Quick update on the march towards production

Progress is being made, and things are looking good. Wanted to post an update on the march towards production

Code quality via unit test coverage

module	coverage %	test count
apikit	95%	2
canary	0%	0
cli	21%	2
common	100%	40
core	100%	2865
data-mysql	100%	22
errors	100%	2
gossip	100%	33
grpc	100%	62
lsp	97%	29
overlord	28%	1
saas	96%	36
web	98%	37

Went from 2966 tests to 3131 tests, and big improvements in both grpc and saas since last update. I also have Jenkins running every couple of minutes, and the last two days had 500+ test runs all successful. I’ve decided that CLI is going to be primarily manually tested by since as it is a thin shell over a websocket client. Overlord is going to be an interesting test task, but I’m dropping it as a requirement since it’s basically a bunch of cron jobs. With all these tests, my manual testing, the new saas tests, and using the canary give me a feeling that the software is ready for production.

Staging environment and load testing

I’ve got a personal staging environment for myself, and I’m able to use it and deploy regularly. This staging environment is complete with dashboards, and I’m only missing alerts telling me bad things.

I’ve run the new canary multiple times, and I found a great many bugs. This produced a virtuous cycle of adding metrics, fixing problems, and adding tests. As of now, the software feels very stable and the graphs reflect that.

A big issue however with my staging environment is that I’m running on nanos which burn CPU credits if cpu goes above 5%. This was problematic during some canary loads as stability became a loss, but I was able to see traffic shifts when throttling happened. This helped debug a number of issues, but I eventually ran out of capacity.

Metrics, metrics, and alarms

I’ve learned a decent amount about prometheus, and I’ve got dashboards up with all my metrics. I’m using a metrics factory to build various *Metrics classes which then allow me to generate both consoles/dashboards and alarms.

A key step for production is to use alertsmanager and have them wake me up.

I’m still in the boat of having no clear idea of which errors are my problem versus the customer problem, so I intend to monitor the situation and build a list of error codes which are “customer errors” and then treat the request as a success with a “user error counter”.

Logging - Bad and Good Times

I’ve got Logback setup for both exceptions and for access logs. The apikit was setup to filter which parts of a request to log, so I can study usage without violating privacy.

I’m happy that I’m producing logs, but they are sitting on disk right now. After a few production issues, I need to clean them up or find a partner to offload indexing them.

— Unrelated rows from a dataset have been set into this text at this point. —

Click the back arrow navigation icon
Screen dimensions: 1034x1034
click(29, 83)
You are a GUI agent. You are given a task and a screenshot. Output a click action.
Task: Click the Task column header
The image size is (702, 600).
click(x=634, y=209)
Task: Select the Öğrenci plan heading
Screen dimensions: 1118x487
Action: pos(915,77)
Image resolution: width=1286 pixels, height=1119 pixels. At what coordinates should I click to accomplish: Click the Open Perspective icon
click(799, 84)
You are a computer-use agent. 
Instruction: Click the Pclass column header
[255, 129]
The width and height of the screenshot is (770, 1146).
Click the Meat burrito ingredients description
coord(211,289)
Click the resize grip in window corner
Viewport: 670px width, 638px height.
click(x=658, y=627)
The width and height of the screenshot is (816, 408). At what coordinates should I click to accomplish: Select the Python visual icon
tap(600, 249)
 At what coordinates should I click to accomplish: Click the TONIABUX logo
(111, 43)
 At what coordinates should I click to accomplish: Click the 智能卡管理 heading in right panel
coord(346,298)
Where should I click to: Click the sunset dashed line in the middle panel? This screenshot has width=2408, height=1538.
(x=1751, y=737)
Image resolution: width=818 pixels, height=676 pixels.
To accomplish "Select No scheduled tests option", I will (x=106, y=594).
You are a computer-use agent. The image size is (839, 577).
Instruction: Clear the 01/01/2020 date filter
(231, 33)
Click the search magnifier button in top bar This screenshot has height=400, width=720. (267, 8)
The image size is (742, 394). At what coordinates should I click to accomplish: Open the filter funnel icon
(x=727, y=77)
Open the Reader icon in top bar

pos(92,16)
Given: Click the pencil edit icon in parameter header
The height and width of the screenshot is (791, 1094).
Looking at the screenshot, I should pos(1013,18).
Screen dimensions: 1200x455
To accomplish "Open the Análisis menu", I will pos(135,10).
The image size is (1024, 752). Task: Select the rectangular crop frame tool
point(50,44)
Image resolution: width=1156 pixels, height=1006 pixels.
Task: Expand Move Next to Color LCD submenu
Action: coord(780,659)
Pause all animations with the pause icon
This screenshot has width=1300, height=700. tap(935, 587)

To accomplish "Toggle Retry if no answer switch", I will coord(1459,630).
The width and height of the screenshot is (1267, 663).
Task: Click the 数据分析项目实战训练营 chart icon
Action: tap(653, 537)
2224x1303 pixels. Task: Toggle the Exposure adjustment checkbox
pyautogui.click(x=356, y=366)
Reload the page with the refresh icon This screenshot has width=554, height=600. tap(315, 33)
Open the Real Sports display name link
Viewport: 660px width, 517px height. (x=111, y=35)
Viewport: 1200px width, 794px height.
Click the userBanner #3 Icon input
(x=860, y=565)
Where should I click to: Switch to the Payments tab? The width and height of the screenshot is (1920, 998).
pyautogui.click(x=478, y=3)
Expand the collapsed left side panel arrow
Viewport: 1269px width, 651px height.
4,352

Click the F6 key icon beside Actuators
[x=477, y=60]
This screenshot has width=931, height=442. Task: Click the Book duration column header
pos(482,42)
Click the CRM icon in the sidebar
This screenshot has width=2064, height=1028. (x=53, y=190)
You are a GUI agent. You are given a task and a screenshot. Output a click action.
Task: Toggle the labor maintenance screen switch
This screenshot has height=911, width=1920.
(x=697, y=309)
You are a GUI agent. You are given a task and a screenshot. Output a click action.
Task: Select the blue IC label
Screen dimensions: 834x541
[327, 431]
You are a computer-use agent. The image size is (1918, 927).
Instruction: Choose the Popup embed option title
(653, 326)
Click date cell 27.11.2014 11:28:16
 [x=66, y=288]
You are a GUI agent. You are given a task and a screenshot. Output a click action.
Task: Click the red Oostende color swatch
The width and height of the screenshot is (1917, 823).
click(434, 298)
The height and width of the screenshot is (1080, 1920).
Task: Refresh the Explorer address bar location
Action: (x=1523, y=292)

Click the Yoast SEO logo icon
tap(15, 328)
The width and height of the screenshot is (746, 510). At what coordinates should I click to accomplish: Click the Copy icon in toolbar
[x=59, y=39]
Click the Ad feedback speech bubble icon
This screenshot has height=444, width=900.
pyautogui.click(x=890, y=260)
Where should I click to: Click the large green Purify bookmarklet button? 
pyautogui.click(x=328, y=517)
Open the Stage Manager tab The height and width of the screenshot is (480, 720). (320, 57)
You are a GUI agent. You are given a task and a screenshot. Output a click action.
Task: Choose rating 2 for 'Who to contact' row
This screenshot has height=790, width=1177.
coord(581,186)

As an operator, I generally prefer just diving onto hosts, so I may also just optimize my tooling for that.

Billing

I’ve got metering in place with a poorly designed rates table. First thing, I need to build production environment and load test it to come up with a reasonable rates.

Once I have a good rates structure, I need to enforce usage limits, set up stripe api, and then connect the dots. Since I intend to start with indies, I’m going to just have a simple “recharge your account manually option” and then setup of recurring billing on customer request.

This is the way

I still have a lot to do!

The short list is:

automate the canary to run within Jenkins
identify which problems are “user problems” (i.e. file not found) versus “system problems” (i.e. no capacity for this request)
the ever present task of more instrumentation, more alarms
bound more queues, but not as high priority
continue to think about capacity management and heat; I can launch now with beefier machines and also introduce capacity before getting too smart.
connecting billing to stripe and send bills
start the public website with some limited visibility to accept credit cards
finish the new documentation site (which uses mdbook)